═════ SOURCE PASSAGE
COLLEGE PARK, Md. — The University of Maryland football team gathered Monday to share plans to honor Jordan McNair, the 19-year-old offensive lineman who collapsed after a May practice and died from heatstroke two weeks later.

His teammates came together to share their plans to memorialize McNair.

“Jordan was fearless, he was a dreamer. He would do anything for his teammates,” said Ellis McKennie, a junior on the University of Maryland football team. He spoke at the university’s Cole Field House with his teammates lined up behind him.

“This season, every game we will be wearing a helmet sticker with the number 79 on the back. This is the number Jordan wore during his time here at Maryland,” McKennie added.

No member of the football team will wear McNair’s number for the next three years — the time during which he would have been eligible to play. In addition, a moment of silence will be held during Texas and Temple games, and his locker will be encased in glass.

McNair will also be honored on senior day with his class and he will be honored at his senior graduation ceremony.

The team plans to award a scholarship to a Maryland football student athlete in McNair’s honor every year.
══════════
═════ SOURCE MATERIAL
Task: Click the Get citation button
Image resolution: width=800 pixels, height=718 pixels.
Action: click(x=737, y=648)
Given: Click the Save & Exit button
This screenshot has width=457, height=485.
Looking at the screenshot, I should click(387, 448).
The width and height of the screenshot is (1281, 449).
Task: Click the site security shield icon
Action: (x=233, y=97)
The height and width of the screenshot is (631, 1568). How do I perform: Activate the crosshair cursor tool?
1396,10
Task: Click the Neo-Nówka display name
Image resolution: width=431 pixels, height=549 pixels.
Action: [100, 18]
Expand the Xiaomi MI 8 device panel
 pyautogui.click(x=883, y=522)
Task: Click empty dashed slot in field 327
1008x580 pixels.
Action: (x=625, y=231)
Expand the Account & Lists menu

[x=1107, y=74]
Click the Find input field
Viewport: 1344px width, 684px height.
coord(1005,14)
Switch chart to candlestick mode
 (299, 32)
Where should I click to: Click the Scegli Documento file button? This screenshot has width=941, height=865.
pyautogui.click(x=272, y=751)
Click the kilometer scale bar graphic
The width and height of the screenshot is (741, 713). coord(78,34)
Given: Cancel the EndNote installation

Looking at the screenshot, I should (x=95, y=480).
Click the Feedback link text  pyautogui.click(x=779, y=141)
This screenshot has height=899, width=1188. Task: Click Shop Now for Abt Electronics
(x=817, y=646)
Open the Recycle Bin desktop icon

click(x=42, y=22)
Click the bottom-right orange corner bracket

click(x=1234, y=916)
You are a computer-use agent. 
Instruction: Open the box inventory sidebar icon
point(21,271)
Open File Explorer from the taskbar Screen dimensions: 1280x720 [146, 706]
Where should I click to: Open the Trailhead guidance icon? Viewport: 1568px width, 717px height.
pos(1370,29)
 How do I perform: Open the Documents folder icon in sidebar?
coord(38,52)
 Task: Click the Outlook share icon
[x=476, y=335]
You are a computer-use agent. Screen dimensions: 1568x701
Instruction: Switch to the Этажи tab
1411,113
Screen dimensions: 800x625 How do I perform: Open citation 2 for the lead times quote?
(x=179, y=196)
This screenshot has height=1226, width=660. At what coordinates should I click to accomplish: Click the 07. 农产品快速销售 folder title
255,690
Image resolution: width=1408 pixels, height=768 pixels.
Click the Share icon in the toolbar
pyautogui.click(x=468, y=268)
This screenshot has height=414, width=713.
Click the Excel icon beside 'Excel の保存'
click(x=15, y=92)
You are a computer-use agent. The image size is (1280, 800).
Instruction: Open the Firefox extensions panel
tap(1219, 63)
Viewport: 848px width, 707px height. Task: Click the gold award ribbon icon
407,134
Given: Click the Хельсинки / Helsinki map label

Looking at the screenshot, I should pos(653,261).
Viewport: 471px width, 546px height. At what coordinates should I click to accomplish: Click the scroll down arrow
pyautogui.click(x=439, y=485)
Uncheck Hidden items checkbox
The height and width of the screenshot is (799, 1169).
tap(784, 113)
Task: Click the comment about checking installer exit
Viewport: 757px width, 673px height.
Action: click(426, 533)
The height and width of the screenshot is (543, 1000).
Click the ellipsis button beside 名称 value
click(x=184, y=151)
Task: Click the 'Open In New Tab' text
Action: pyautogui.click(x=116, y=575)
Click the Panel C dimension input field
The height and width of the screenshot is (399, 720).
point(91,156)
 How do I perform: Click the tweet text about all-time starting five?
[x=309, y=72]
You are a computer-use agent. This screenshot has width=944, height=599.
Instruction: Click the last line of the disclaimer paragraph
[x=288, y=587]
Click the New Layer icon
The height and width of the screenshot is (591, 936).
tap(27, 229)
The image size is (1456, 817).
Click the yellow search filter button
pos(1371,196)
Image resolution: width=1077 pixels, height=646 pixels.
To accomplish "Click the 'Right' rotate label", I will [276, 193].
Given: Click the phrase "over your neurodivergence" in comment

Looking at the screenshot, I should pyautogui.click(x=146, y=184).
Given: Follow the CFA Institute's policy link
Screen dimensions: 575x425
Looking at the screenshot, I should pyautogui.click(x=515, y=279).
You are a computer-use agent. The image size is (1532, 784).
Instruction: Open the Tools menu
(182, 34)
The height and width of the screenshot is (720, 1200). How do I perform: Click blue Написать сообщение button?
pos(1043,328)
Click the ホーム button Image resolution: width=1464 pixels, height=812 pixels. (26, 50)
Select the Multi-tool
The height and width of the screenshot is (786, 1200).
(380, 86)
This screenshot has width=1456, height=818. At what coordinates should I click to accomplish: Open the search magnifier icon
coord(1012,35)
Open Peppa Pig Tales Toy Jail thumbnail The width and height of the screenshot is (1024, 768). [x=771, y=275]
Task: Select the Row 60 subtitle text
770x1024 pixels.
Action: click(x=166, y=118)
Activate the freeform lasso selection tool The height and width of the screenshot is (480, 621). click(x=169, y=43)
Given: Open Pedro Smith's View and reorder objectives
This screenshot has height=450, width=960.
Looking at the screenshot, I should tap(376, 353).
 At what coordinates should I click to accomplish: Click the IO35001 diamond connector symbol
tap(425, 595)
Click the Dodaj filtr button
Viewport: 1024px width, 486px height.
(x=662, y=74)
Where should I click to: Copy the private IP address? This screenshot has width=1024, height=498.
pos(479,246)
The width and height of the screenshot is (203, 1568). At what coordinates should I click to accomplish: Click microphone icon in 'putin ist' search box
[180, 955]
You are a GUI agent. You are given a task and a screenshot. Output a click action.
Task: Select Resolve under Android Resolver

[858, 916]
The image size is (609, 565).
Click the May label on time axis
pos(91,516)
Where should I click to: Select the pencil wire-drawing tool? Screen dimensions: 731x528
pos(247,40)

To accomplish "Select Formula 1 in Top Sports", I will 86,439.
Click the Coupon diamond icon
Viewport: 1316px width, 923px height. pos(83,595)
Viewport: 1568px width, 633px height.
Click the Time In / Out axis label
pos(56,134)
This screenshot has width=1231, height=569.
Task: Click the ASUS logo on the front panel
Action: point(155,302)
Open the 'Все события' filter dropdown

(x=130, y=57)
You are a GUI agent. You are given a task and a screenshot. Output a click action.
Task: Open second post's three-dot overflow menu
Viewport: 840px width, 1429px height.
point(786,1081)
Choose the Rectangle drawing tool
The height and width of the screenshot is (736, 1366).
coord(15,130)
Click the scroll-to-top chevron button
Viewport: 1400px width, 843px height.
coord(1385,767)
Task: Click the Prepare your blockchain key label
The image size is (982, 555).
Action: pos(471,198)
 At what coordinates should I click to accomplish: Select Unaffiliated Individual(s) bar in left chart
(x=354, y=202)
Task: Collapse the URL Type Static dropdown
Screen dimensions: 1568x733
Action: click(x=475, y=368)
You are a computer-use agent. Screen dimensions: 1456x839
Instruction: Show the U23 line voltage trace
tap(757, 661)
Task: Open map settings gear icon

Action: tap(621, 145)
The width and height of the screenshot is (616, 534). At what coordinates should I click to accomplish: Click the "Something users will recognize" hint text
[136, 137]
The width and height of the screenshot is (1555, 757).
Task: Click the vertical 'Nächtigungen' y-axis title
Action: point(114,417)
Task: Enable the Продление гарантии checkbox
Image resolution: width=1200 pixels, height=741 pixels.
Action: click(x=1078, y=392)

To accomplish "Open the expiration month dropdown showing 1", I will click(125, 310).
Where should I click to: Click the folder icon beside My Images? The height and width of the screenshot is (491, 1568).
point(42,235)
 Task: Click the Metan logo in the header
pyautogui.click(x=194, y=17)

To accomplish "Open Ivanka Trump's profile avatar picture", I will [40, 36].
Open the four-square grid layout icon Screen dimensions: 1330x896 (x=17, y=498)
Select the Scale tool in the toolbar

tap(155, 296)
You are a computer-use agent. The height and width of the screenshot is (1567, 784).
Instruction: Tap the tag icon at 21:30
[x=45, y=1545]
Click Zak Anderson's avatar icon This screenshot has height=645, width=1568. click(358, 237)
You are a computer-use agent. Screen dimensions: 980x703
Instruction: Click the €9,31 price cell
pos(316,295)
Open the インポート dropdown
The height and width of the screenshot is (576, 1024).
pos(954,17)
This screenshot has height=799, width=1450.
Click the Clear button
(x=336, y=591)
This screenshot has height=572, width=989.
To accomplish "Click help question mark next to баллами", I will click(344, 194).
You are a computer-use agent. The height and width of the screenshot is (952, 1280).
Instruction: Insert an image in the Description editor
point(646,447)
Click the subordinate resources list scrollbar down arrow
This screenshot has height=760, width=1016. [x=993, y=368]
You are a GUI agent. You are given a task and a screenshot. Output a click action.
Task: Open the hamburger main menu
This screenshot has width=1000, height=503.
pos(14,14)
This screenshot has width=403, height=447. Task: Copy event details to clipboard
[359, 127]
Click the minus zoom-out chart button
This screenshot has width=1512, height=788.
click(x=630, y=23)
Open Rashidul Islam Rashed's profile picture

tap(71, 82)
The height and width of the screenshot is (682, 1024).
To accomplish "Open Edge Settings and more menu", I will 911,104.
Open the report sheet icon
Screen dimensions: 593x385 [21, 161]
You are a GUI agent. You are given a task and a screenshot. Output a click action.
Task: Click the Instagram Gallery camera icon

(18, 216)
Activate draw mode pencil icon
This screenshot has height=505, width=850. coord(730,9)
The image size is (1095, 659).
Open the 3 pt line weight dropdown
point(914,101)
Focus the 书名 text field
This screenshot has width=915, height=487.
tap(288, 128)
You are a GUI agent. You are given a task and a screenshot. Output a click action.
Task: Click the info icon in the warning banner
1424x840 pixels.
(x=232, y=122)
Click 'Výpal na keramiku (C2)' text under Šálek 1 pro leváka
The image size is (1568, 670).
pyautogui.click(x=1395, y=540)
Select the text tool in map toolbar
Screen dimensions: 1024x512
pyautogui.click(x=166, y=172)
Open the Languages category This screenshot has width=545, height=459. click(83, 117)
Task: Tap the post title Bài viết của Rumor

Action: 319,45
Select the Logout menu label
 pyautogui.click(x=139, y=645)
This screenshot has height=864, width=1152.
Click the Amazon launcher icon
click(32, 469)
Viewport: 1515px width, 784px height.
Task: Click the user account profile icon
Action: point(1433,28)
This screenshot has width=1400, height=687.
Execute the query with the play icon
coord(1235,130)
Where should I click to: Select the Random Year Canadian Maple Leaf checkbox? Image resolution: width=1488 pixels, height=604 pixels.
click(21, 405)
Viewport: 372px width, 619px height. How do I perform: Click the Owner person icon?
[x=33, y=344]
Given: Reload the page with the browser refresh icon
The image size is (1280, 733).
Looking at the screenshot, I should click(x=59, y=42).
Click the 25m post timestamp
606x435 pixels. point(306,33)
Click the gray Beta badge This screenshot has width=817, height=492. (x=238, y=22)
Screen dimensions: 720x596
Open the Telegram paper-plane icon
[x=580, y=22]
══════════
■ **YOUR INSTRUCTIONS**
According to the news report, how many years will no Maryland football player wear McNair's number? The records have no connection to the news report on the Jordan McNair tribute.

■ **OUTPUT FOR THIS TASK**
Three years, the period during which he would have been eligible to play.